Waymo put a fleet of autonomous vehicles (AVs) on the roads in Phoenix last fall to test how they would carry humans. The company also has been testing self-driving semi trucks in Arizona and California over the past year. Its goal has been to transport humans and goods with its emerging technology.
The top U.S. supply chain logistics hubs usually are metropolitan areas that are well connected to multiple freight corridors. That usually means not just access to multiple major highways, but also significant infrastructure for at least one other mode of cargo transport, such as a port or a major airport. Atlanta is well set up to get cargo to most of the country in two days or less via ground or air, joining the ranks of other top U.S. logistics hubs such as Chicago, New York, Dallas and Memphis.
When a city becomes known for being a logistics hub, companies that do a lot of shipping often make it a business hub. Last year Amazon started building a logistics center in Atlanta and in 2016, UPS — which is headquartered in Atlanta — expanded in that city to create the company's third-largest logistics hub, behind centers in Louisville, KY and Chicago.
Last week, Uber launched a pilot for self-driving cargo trucks in Arizona, where multiple companies have been doing AV tests. But Waymo's choice to station its autonomous truck pilot in Atlanta is a natural fit, given the city's favorable logistics conditions and the ability to test more real-life scenarios.
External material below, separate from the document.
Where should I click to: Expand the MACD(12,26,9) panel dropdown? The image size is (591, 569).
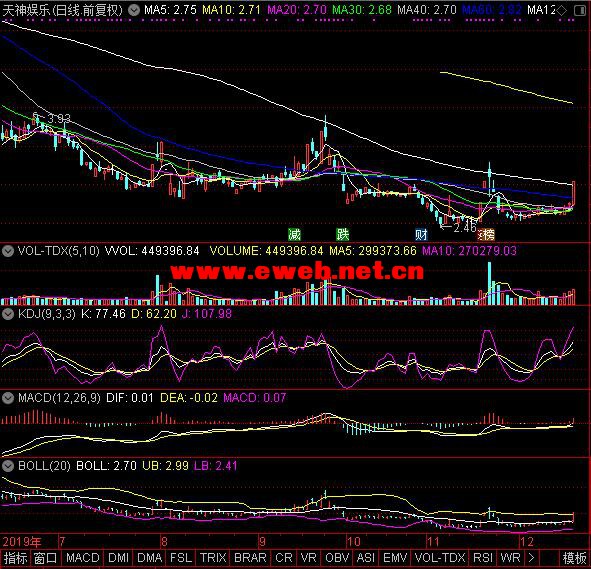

Although some in the trucking industry are worried about losing their jobs to automation, the companies carrying out pilot programs say that, at least in the short term, AVs will create more jobs because the tests are conducted with human drivers in the vehicle. Others point to the industry's well-known shortage of qualified truckers and say that self-driving trucks could eventually fill that void, rather than squeezing out existing truckers.